John Swinney was speaking in advance of a visit to the troubled Fife power station, which will close by the end of March next year unless it secures a short-term National Grid contract.
A decision on the contract, which is to help maintain voltage levels in the electricity supply from April 2016 to October 2017, is expected by the end of the month.
The Scottish Power-operated coal-fired station is under pressure from new European Union environmental legislation and carbon taxation combined with higher transmission charges to connect to the grid due to its location in Scotland.
Neil Clitheroe, chief executive of retail and generation at Scottish Power, told Holyrood’s Economy, Energy and Tourism Committee last week that the company had hoped to keep the plant going to 2020 but even if it were to win the National Grid bid it would only provide the plant with a year or two’s grace.
Mr Swinney said: “Longannet plays a key role in security of electricity supply, voltage control and ’blackstart’ capability as well as supporting over a thousand jobs and benefiting the Fife and wider Scottish economy.
“The Scottish Government is determined to do all that we can to avoid the premature closure of Longannet and our dialogue with National Grid and the UK Government has been focused on that objective.”
Scottish generators, including Longannet, account for around 12% of the capacity connected to Britain’s high-voltage electricity network – but pay around 35% of the charges, according to the Scottish Government.
Mr Swinney said: “This situation illustrates why Scotland must no longer accept a position where our levels of electricity security are threatened by UK energy policies.
“National Grid say that proposed changes will reduce charges by one third but Longannet’s charges are forecast to increase from £40 million this year to £51 million in 2017 and 2018.

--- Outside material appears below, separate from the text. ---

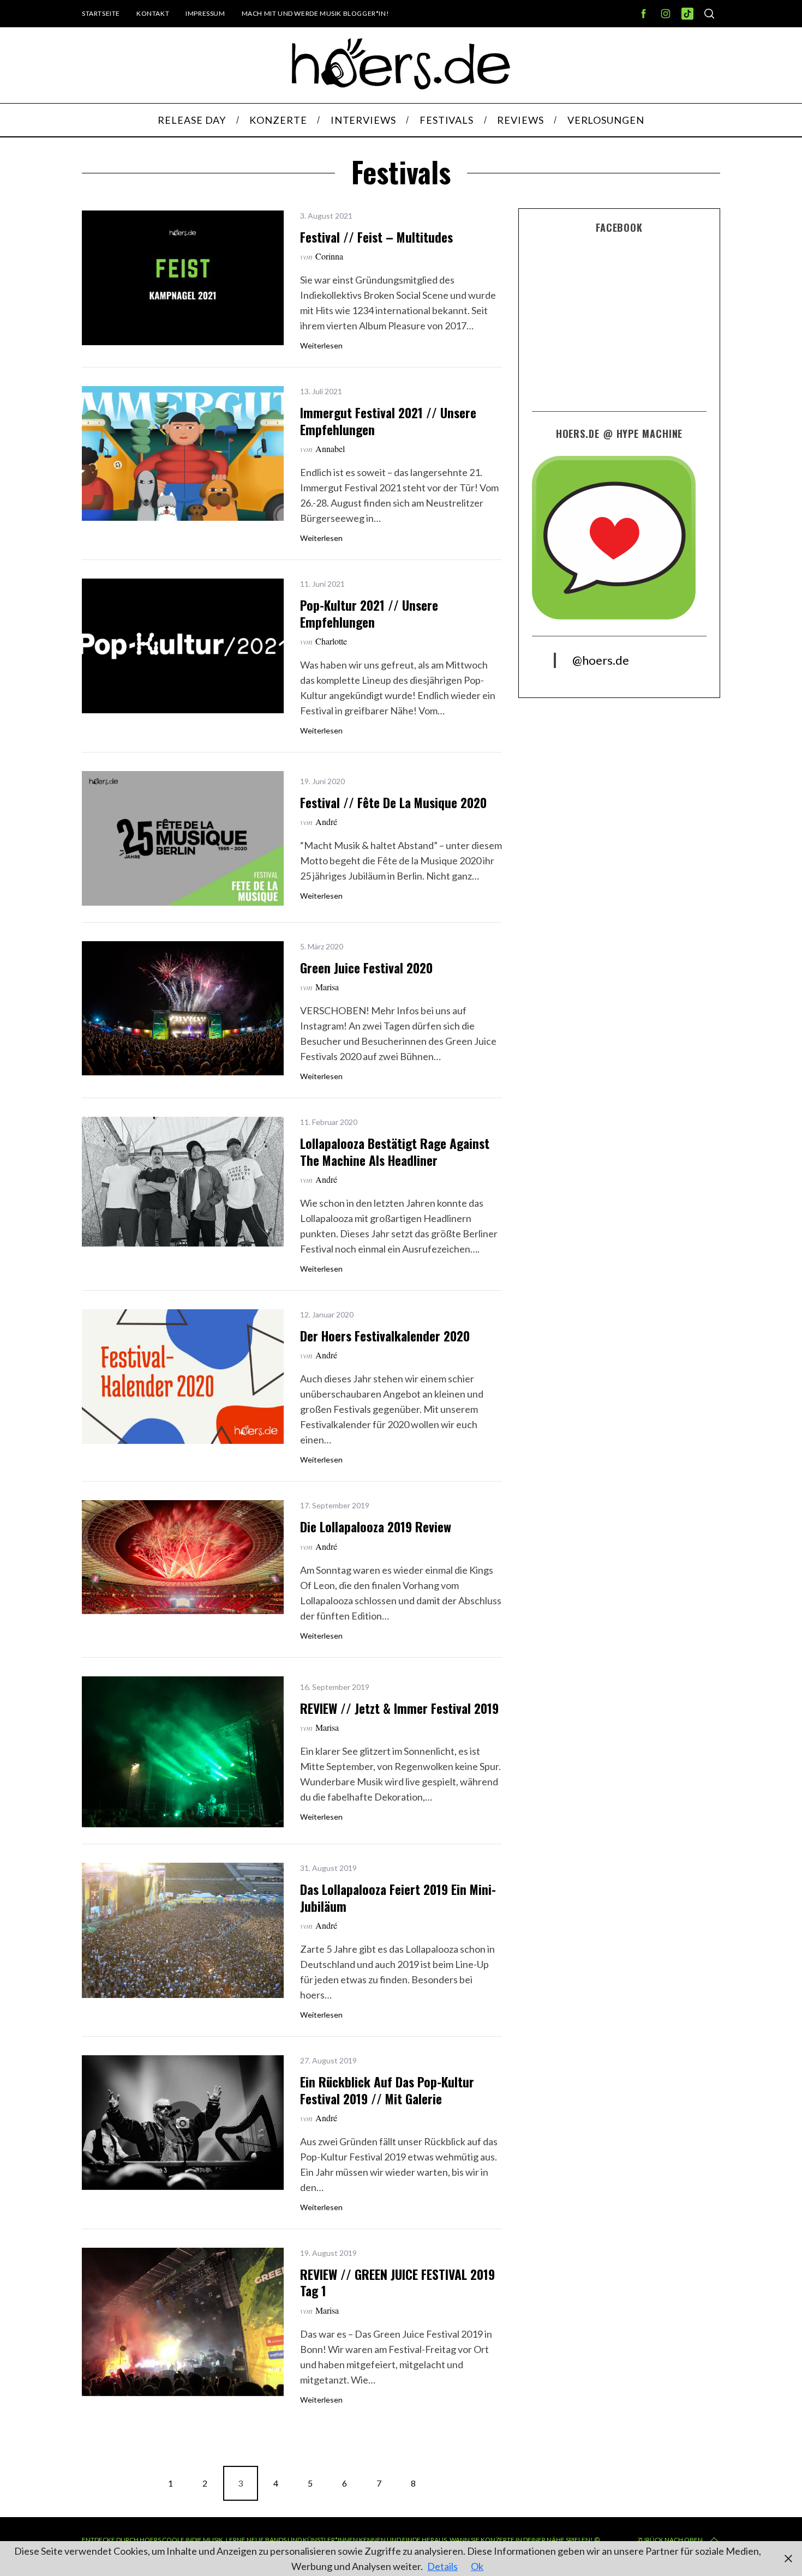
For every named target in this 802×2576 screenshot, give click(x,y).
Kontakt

“That is why Longannet is threatened with premature closure and why jobs and investment are being lost to Scotland under the current UK regime.”

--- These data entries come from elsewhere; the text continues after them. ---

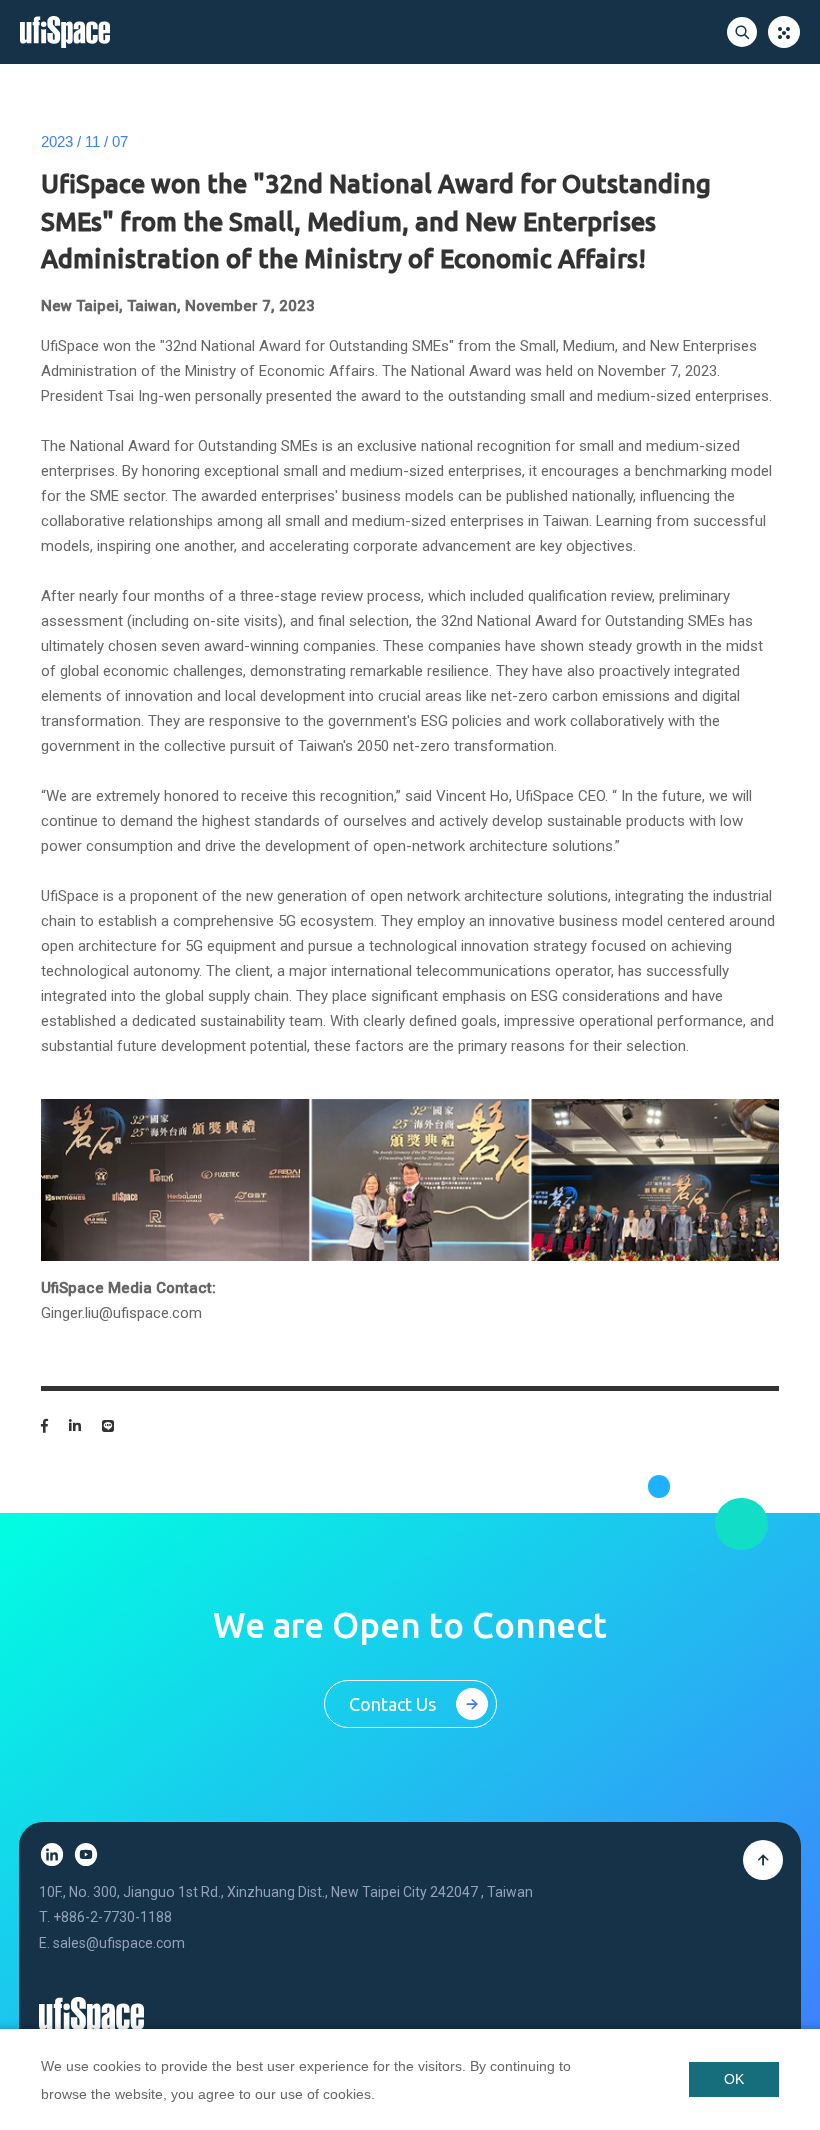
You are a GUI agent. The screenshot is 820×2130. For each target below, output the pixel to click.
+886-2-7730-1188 (112, 1917)
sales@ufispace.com (119, 1943)
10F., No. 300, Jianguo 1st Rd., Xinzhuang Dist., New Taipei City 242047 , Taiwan (286, 1892)
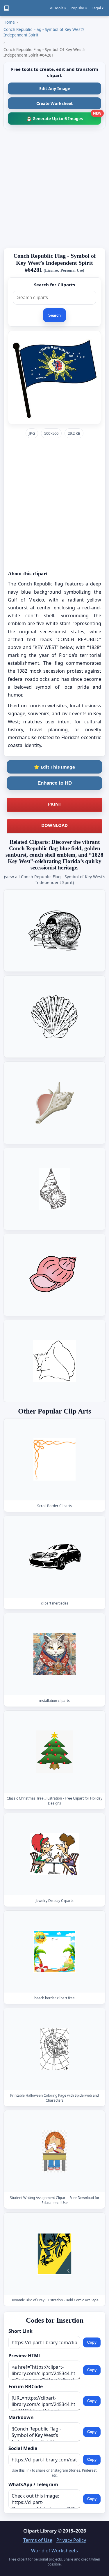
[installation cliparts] (54, 1654)
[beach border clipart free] (54, 1951)
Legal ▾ (97, 8)
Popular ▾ (79, 8)
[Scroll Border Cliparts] (54, 1459)
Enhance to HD (54, 783)
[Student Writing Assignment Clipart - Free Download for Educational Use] (54, 2151)
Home (9, 22)
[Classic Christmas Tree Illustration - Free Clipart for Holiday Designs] (54, 1752)
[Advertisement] (54, 188)
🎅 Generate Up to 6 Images (63, 116)
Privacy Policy (71, 2540)
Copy (92, 2342)
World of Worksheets (54, 2550)
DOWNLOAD (54, 825)
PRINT (54, 804)
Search (54, 315)
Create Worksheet (54, 103)
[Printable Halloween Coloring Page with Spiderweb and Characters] (54, 2049)
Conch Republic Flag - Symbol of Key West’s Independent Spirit (44, 32)
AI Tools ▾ (58, 8)
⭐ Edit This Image (54, 767)
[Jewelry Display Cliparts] (54, 1854)
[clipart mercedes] (54, 1557)
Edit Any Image (54, 88)
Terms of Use (37, 2540)
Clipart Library (40, 2531)
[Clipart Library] (6, 8)
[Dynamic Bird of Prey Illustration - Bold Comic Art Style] (54, 2254)
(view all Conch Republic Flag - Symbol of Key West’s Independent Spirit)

Questions have been raised about the security of Scotland’s electricity supply in the event of the power station’s closure.
Mr Swinney said Government advisers believe assumptions made by National Grid “may be over optimistic”.

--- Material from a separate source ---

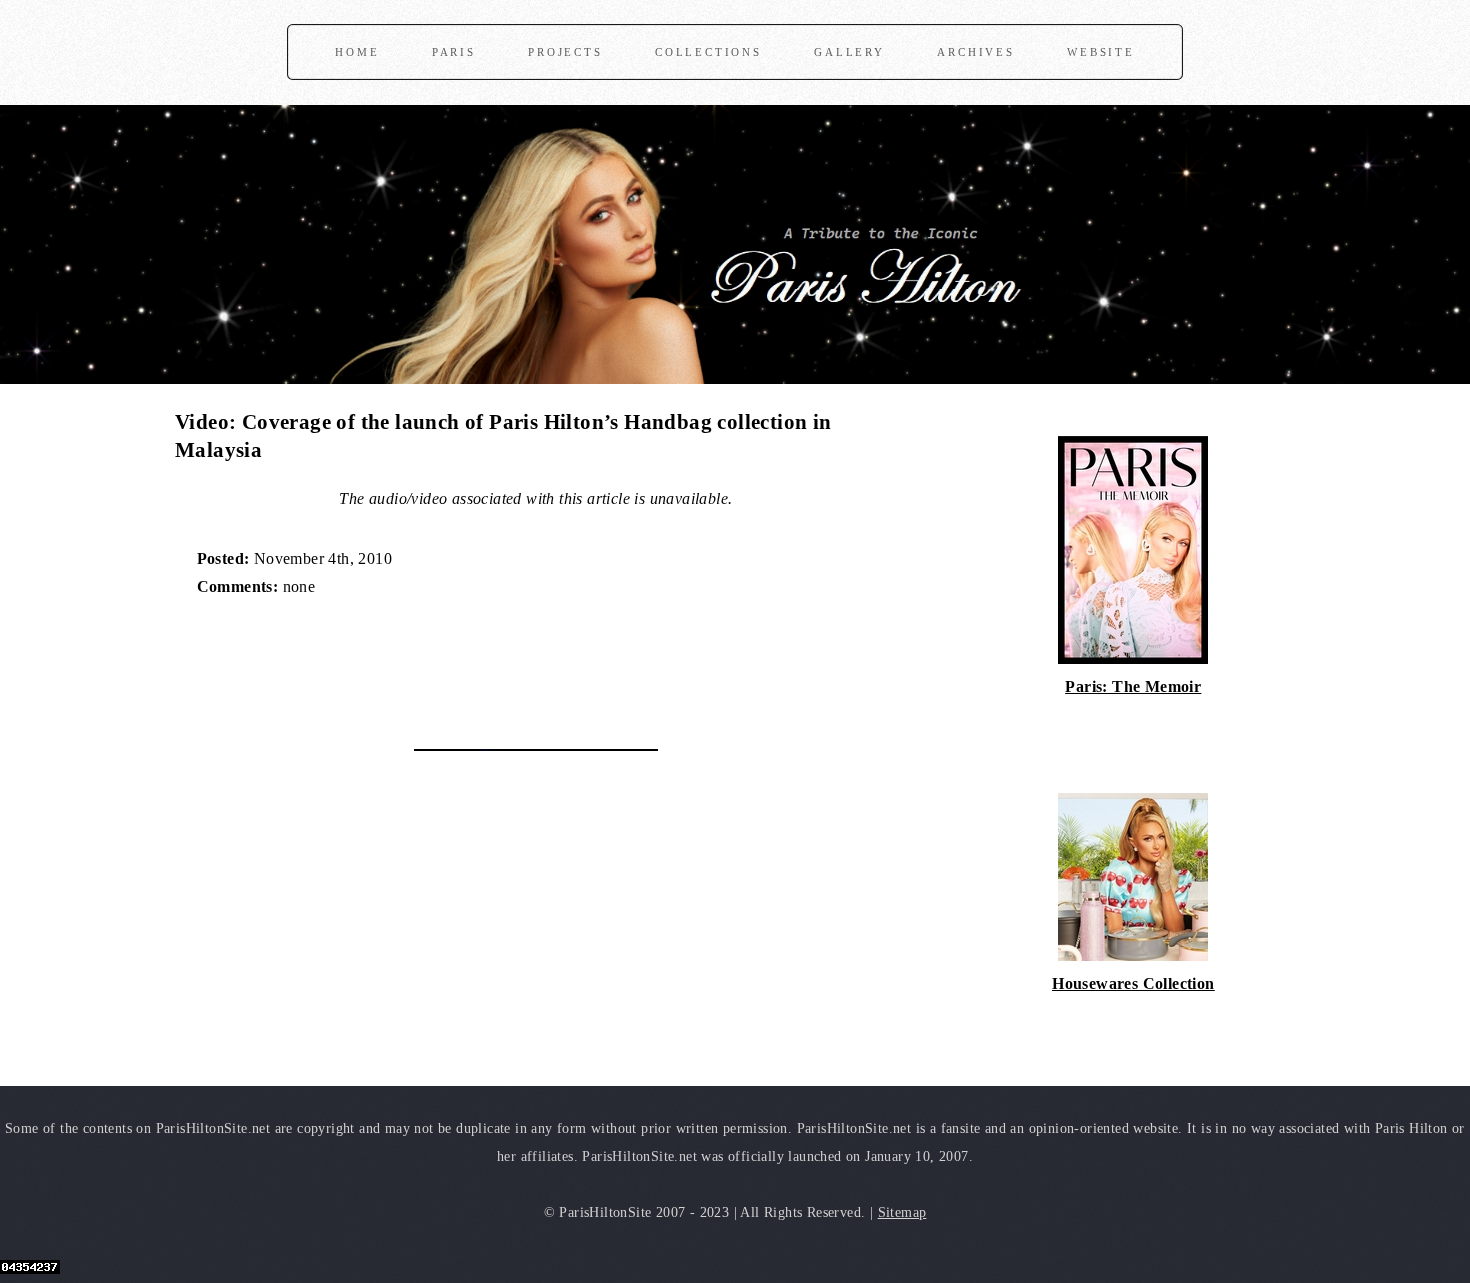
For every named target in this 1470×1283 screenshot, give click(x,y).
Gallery (849, 52)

He called on the National Grid and the UK Government to publish information on the impact of Longannet’s closure.
The Deputy First Minister said: “Given the significance of Longannet’s potential closure, it is in the public interest that all information relating to Scotland’s security of supply position is placed in the public domain, and is subject to independent scrutiny.”
WWF Scotland director Lang Banks said: “The Deputy First Minister is absolutely right that information about Scotland’s energy supply should be in the public domain.
“However, from the evidence given to the Scottish Parliament’s Energy Committee last week, it is now very clear that thanks to the massive growth in Scotland’s renewable power output and planned upgrades to the transmission network, the lights will not go out when Longannet eventually closes before the end of the decade.
“Even if Longannet were to close in 2016, the National Grid is already taking steps to ensure grid stability.”